Joe Chip Joe Chip 29 décembre 2014 00:17

J’ai écrit "me fait penser un peu au général Boulanger" pas "nouveau Boulanger". C’était un rapprochement, pas une analogie. Boulanger a fédéré provisoirement des aspirations contradictoires et parfois antagonistes. La droite réactionnaire voyait même en lui son champion qui allait renverser "la gueuse", comme on dit dans ces milieux-là. Boulanger savait également moduler ses discours en fonction de ses différents auditoires, une des caractéristiques principales du "soralisme". Il est souvent décrit comme un homme paradoxal. Et la fin du boulangisme rappelle un peu celle de la "dissidence", toute proportion gardée :

En tout cas, ses adversaires ont eu chaud. Pour eux, il est absolument hors de question de lui laisser une deuxième chance. Ils vont donc maintenant essayer de le discréditer par tous les moyens.
Le ministre de l’Intérieur, Ernest Constans, va tout mettre en œuvre pour l’inquiéter. Il fait feu de tout bois. Il poursuit en justice la Ligue des Patriotes, l’un des soutiens les plus actifs du général Boulanger. Puis il le menace carrément d’arrestation et l’informe qu’il va demander à la Chambre la levée de son immunité parlementaire. Boulanger s’enfuit à Bruxelles. Une nouvelle dérobade qui va achever de le discréditer auprès de ses partisans même les plus acharnés. Trop heureux de le voir s’exiler, Constans favorise sa fuite. Le 4 avril, la chambre vote la levée de son immunité parlementaire, et dès lors la chasse contre le général Boulanger est officiellement ouverte. Ses détracteurs se déchaînent. On le met aux abois. Il est bientôt poursuivi pour « complot contre la sûreté intérieure » mais aussi pour détournement de fonds publics, corruption et prévarication. Le Sénat réuni en Haute Cour de justice finit par le condamner par contumace à la « déportation dans une enceinte fortifiée ». Constans fait également interdire le cumul des candidatures. De fait, aux élections de septembre 1889, les boulangistes n’obtiennent plus que 44 élus contre 166 monarchistes et 366 républicains. En quelques mois, le boulangisme s’est complètement effondré. 

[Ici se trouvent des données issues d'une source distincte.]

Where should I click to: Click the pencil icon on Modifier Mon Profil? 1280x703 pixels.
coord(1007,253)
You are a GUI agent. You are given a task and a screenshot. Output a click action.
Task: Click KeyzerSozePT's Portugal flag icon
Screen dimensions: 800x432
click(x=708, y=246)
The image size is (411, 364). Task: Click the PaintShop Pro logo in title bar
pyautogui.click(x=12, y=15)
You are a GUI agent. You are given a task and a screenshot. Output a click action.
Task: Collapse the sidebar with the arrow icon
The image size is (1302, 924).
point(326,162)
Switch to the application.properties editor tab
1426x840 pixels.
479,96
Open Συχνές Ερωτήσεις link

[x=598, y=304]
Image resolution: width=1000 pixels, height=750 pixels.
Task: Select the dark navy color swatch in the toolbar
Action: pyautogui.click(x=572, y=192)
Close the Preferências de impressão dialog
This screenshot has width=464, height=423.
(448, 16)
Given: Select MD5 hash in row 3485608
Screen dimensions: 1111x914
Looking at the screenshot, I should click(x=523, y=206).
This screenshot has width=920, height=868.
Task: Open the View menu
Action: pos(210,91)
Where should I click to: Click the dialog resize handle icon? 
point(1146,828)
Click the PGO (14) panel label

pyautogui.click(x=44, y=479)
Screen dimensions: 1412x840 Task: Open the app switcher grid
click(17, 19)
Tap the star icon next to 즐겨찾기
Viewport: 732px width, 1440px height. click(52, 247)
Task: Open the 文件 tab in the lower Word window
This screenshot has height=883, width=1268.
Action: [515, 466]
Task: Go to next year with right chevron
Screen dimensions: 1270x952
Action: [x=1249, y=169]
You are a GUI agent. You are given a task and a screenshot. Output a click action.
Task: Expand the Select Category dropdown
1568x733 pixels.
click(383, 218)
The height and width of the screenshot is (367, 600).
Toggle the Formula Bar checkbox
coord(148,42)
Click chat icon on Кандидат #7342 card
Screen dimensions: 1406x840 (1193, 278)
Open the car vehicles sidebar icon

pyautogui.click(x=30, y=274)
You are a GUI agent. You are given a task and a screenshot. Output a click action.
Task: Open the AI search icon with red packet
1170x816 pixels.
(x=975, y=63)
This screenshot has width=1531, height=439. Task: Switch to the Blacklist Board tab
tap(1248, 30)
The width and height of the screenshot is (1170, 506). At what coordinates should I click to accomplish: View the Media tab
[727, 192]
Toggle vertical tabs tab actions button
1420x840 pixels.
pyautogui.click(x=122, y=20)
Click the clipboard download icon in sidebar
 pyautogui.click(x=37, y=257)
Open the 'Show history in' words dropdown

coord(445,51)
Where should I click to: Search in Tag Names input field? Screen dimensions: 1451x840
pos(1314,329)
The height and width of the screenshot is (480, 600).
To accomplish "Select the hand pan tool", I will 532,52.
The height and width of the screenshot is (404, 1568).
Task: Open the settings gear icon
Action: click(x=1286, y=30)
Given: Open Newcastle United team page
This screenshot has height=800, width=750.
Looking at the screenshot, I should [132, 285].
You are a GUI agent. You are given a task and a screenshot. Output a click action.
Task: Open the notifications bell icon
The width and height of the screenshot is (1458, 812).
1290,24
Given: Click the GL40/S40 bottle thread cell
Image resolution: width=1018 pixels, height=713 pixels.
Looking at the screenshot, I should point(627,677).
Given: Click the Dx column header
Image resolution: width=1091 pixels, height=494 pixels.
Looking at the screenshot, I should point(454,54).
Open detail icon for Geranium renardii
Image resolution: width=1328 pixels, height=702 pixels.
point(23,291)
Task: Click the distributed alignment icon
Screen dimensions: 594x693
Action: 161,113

Le suicide du général marque la fin définitive d’une aventure politique, trop rapide, trop hasardeuse et trop flamboyante, portée par un homme dévoré par l’ambition mais qui n’avait finalement pas du tout la stature et la vision politique nécessaire pour la concrétiser.
Le mouvement politique du général Boulanger reste un épisode assez incroyable, typique d’une complexité politique à la française qui n’a jamais vraiment réussi à digérer ses paradoxes.

Clémenceau a eu ce mot définitif à son sujet : "il est mort comme il a vécu : en sous-lieutenant".